サンプル後の肯定結果の場合にバッチ全体を再び否定的な結果に供しました。

殺菌

滅菌は、それらの粘膜又は血液の創傷表面と接触している製品、ならびに注射剤の処理の最終段階です。 したがって、微生物のすべての形態の、栄養および胞子の両方の完全な破壊があります。 従って順序として、そのような詳細規範文書MOHを調節全ての操作を運びます。 殺菌や医療の確立の仕様に合わせて製造された医療機器の消毒、およびそれらの目的。 日から6ヶ月パッケージ缶に応じて、殺菌した製品を保ちました。

滅菌法

医療機器の消毒・殺菌するための方法は、互いに多少異なります。 滅菌は、以下の方法により行われます。

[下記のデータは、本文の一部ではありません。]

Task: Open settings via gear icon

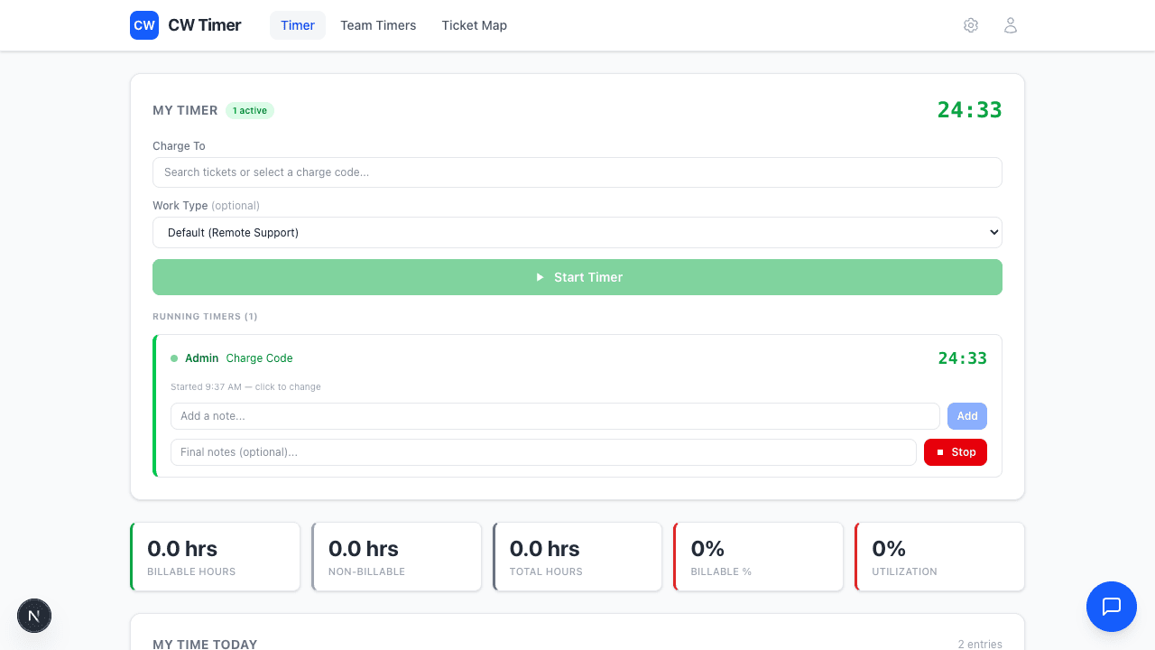Action: [971, 25]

• 熱 - 空気、蒸気、glasperlenovy。
• 化学 - ガスや化学物質のソリューションで、
• プラズマやオゾン;
• 放射線。

医療機関では、通常、蒸気、空気、または化学的方法です。 したがって、滅菌プロセスの必須成分は、指定された条件（時間、温度、圧力）を慎重に遵守です。 モード消毒及び医療機器の滅菌は、ワークピースが作られる材料に応じて選択されます。

空気方法

このように医療器具、装置および金属、ガラスとからなる装置の部品滅菌 シリコーンゴム。 滅菌サイクルの前に製品が完全に乾燥しなければなりません。

以下からの最大偏差 温度 殺菌のこの方法では、3℃を超えてはなりません

スチーム法

蒸気法は、により短いサイクルに、最も広く使用されてはるかに熱に敏感な材料で作られた物品（布、縫合糸および殺菌のためのその使用の可能性である包帯、ゴム製品、プラスチック、ラテックス）。 この方法では、無菌過剰圧力下で供給された蒸気を使用することによって達成されます。 これは、蒸気滅菌器またはオートクレーブで発生します。

1-2° - 2キロ/ m2で、温度に許容圧力レジームの変化。

Glasperlenovaya殺菌

近年の技術支援医療機関が大幅に向上しており、これが最後のSP（消毒及び医療機器の滅菌）に記載されています。 新しい 滅菌法、 広く病院で使用されている-それは滅菌をglasperlenovaya。 330℃のガラスビーズ - それは190に培地中のホットなツールに浸漬されます。 滅菌処理は数分かかり、ツールの後に使用する準備ができています。 この方法の欠点は、それだけで小さなツールを守ることができるということですので、それは主に、歯科医院で使用されています。

消毒、清掃、医療機器の滅菌は、現代の医療施設に不可欠な要素です。 すべての活動に保健省によって承認された規則に安置されているだけでなく行われる、患者と医療スタッフの両方の健康状態に依存します。